# [TEKS YANG DIBERIKAN]

========================================

Proses adaptasi bukanlah sekadar
memindahkan wacana dalam teks, namun juga mengambil ruh yang terdapat dalam
karya asli kemudian dipindahkan ke bentuk yang lain. Adaptasi yang berhasil
adalah adaptasi yang dapat menyerap esensi dalam teks asli. Saya tidak
menemukan hal ini terjadi dalam novelisasi Harmoni
dalam “?” Setiap orang bebas menilai akan film yang ditonton dan novel yang
dibacanya, namun dari sudut pandang subyektif, novel yang bagus adalah novel
yang bisa berdiri sendiri. Menurut Remy Sylado, karya sastra itu harus memiliki
kekayaan spiritual dan kekayaan intelektual. Menurut saya, novel ini bisa saja
berdiri sendiri, namun rasanya pembaca sudah cukup untuk menonton filmnya
tinimbang membaca novelnya, karena cerita yang dihadirkan relatif sama.
Kehadiran Tokoh Perempuan dalam Harmoni dalam “?”
Adegan pertama dalam Film “?” ini menghadirkan seorang tokoh perempuan yang akan pindah
agama, dari Islam ke Kristen. Surya, seorang tokoh lelaki yang berprofesi
sebagai pemain figuran dalam film ini menanyakan kebenaran gosip tentang
keyakinan perempuan yang bernama Rika ini. Benarkah Rika pindah agama karena
pelampiasannya terhadap kasus perceraian yang dialami? Adegan ini terputus
karena Surya harus pergi dan Rika kembali merapikan buku-buku dalam tokonya.
Kemudian muncul Revalina Estemat
yang berperan sebagai Menuk, seorang pelayan di restauran cina. Pemilik restauran
ini beragama Konguchu sedangkan Menuk beragama Islam. Menuk pun mengenakan
kerudung rapi yang menyatakan identitas keislamannya. Pemilik restauran ini
memiliki seorang anak laki-laki bernama Hendra. Menuk berpapasan dengan Hendra
yang kemudian keluar dari tokonya. Di jalan, Hendra bertemu dengan beberapa
orang yang memakai koko dan meledeknya sebagai Cina, Hendra membalas makian mereka
dengan sebutan teroris asu. Mereka
bertengkar dan dipisahkan oleh seorang Ustadz. Setting peristiwa ini terjadi di
Semarang, sebuah kota yang menggambarkan kebhinekaan.
Pandangan Menuk terhadap Perbedaan Agama
Menuk, sebagai tokoh perempuan dalam
film ini hidup berdampingan dengan pemilik restauran yang berbeda agama
dengannya. Menuk memiliki tenggang rasa yang tinggi dan komitmen terhadap
pekerjaannya. Seorang calon pembeli yang beragama Islam menanyakan apakah di
restauran ini menjual babi, Menuk mencoba menjelaskan dan meyakinkan calon
pembelinya kalau semua panci, pisau, adan alat masak lainnya dipisahkan antara
babi dan bukan babi. Namun, calon pembeli ini merasa ragu, dan akhirnya
meninggalkan Menuk. Menuk merasa putus asa karena tidak dapat meyakinkan calon
pembelinya, namun ketika menatap pemilik restauran yang tersenyum padanya,
Menuk kembali pada aktivitasnya.

========================================

# [MATERI TERKUMPUL]
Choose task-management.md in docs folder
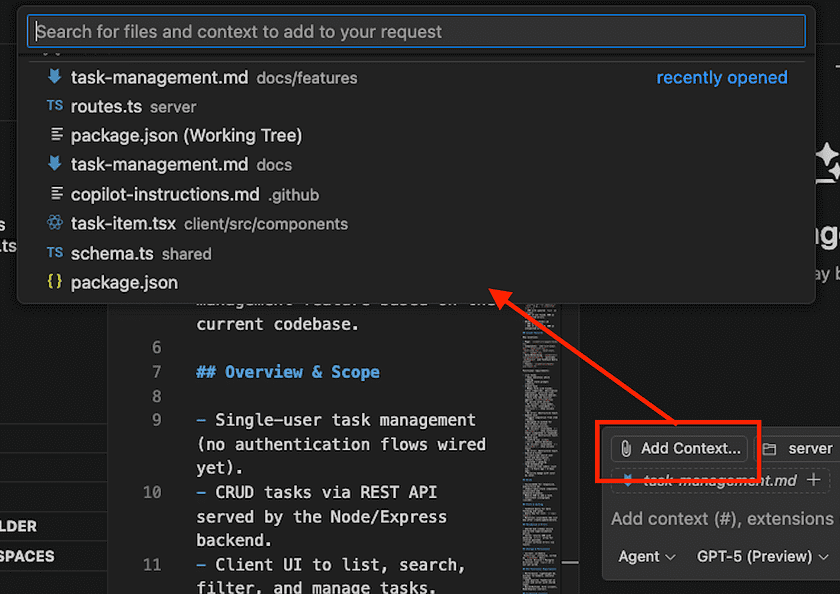The image size is (840, 594). pyautogui.click(x=180, y=164)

========================================

Menurut teks yang diberikan, di kota mana pertengkaran antara Hendra dan orang-orang yang memakai koko terjadi?

Di Semarang, sebuah kota yang menggambarkan kebhinekaan.